MATERIAL TO PROCESS:
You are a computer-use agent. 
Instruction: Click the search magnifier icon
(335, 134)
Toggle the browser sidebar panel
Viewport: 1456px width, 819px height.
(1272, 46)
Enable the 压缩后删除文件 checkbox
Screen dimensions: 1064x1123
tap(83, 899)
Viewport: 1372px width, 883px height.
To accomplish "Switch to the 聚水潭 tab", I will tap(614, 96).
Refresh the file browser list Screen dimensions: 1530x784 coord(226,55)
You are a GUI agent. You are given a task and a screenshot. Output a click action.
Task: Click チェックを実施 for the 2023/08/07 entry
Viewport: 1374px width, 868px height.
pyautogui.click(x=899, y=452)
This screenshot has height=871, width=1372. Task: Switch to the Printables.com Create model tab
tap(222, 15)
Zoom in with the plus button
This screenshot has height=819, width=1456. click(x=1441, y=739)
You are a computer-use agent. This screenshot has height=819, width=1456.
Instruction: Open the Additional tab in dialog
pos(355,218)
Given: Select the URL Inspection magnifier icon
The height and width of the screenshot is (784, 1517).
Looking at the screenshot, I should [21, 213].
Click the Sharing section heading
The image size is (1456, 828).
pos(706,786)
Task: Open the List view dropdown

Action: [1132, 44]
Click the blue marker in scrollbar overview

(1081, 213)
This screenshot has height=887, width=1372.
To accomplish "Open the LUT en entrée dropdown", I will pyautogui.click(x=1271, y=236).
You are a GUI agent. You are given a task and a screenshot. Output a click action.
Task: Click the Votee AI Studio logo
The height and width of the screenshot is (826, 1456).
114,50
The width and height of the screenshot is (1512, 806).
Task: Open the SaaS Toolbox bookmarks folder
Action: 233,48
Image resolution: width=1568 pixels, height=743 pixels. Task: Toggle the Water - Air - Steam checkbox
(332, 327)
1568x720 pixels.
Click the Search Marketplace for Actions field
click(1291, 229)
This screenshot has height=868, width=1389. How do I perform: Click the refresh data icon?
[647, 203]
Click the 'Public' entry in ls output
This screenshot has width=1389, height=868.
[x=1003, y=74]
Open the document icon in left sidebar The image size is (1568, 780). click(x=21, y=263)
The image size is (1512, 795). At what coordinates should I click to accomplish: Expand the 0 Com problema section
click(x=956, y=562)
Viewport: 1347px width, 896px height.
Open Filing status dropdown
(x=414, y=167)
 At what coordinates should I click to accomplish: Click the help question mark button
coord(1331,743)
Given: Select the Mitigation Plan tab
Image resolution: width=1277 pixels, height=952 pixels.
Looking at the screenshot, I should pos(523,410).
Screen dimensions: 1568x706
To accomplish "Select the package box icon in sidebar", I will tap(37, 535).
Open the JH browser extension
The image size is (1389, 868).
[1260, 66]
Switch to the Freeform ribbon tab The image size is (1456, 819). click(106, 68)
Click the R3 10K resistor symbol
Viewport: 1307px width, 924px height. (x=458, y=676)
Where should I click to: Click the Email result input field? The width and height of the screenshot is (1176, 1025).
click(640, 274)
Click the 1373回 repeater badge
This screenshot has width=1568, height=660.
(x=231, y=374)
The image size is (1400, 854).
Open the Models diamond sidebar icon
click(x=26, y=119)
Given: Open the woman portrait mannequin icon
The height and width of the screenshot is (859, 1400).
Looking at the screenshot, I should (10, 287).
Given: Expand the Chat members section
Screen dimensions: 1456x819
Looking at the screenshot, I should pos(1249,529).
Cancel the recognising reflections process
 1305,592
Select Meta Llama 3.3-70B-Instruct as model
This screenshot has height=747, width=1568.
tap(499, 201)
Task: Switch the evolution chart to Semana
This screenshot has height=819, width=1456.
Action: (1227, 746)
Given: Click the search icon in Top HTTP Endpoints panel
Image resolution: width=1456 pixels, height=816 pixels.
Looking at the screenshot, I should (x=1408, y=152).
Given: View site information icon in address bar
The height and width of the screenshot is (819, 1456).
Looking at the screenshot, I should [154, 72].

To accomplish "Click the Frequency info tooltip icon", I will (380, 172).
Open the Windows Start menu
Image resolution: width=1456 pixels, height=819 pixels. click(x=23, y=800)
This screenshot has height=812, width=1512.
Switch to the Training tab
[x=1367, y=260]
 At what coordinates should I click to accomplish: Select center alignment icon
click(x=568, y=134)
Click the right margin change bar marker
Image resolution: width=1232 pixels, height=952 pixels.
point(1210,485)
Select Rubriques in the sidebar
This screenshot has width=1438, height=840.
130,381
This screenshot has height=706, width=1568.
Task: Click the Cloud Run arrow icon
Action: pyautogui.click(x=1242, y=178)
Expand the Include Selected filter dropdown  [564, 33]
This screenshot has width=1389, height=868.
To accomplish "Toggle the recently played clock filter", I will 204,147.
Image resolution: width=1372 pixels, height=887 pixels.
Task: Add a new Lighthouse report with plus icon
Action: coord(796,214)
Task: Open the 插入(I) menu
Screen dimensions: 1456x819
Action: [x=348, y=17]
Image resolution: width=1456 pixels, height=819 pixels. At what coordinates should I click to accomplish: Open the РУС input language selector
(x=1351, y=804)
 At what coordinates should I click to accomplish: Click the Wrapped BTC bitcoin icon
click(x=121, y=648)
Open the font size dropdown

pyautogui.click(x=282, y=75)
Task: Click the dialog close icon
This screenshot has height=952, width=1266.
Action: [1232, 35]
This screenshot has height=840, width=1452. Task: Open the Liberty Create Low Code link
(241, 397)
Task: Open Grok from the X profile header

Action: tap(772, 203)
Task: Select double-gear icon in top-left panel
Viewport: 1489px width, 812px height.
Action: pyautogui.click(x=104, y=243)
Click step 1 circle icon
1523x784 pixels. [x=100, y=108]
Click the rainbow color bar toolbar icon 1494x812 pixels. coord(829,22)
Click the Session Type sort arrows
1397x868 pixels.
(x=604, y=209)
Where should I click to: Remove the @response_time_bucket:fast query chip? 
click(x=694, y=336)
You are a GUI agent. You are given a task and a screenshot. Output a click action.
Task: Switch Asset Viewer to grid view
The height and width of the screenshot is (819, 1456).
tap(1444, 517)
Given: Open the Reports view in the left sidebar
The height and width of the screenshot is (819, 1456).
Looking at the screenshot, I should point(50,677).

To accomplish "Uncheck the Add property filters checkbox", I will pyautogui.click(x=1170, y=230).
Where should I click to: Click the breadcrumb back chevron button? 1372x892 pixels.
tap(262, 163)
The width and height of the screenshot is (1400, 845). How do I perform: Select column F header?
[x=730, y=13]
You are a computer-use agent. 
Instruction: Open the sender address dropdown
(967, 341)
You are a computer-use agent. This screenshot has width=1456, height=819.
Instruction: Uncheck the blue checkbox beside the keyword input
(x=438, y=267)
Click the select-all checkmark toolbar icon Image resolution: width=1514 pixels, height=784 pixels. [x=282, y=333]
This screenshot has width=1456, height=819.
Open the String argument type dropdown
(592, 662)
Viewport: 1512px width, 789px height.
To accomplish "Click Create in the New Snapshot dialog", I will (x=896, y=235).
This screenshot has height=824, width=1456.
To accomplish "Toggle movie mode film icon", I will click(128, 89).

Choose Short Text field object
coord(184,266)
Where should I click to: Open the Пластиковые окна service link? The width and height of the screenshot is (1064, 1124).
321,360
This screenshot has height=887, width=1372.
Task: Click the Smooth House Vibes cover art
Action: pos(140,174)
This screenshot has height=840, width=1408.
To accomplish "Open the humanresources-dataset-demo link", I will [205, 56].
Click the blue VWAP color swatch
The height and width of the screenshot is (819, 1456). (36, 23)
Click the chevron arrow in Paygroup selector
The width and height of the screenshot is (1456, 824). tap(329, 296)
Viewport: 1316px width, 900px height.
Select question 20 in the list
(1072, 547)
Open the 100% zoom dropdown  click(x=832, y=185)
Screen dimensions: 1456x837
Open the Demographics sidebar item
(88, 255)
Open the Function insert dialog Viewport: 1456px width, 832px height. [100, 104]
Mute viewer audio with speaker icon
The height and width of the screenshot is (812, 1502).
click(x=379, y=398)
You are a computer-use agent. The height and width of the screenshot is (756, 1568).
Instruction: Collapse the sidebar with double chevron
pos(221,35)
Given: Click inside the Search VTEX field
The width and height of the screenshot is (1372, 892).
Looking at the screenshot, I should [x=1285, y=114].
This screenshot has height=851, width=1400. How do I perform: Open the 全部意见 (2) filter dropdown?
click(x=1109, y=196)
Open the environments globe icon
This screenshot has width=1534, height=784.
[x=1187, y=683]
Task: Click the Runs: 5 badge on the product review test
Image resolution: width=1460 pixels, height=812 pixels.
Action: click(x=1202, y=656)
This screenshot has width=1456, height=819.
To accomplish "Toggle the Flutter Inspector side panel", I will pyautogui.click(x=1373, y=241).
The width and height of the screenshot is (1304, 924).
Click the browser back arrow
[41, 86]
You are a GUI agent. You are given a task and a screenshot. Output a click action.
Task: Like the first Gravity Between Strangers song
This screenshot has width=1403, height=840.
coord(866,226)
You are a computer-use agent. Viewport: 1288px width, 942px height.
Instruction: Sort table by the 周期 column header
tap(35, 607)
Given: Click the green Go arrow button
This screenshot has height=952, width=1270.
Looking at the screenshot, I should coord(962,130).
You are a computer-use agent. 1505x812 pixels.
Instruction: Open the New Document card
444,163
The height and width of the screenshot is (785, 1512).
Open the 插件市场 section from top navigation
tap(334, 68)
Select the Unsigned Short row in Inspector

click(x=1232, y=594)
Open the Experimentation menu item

REQUIREMENT: Take the line above containing "Task: Select double-gear", the line containing "Task: Switch Asset Viewer to grid view", and all lines in between, and copy them exactly without anything else.

ANSWER TO THIS PROBLEM:
Task: Select double-gear icon in top-left panel
Viewport: 1489px width, 812px height.
Action: pyautogui.click(x=104, y=243)
Click step 1 circle icon
1523x784 pixels. [x=100, y=108]
Click the rainbow color bar toolbar icon 1494x812 pixels. coord(829,22)
Click the Session Type sort arrows
1397x868 pixels.
(x=604, y=209)
Where should I click to: Remove the @response_time_bucket:fast query chip? 
click(x=694, y=336)
You are a GUI agent. You are given a task and a screenshot. Output a click action.
Task: Switch Asset Viewer to grid view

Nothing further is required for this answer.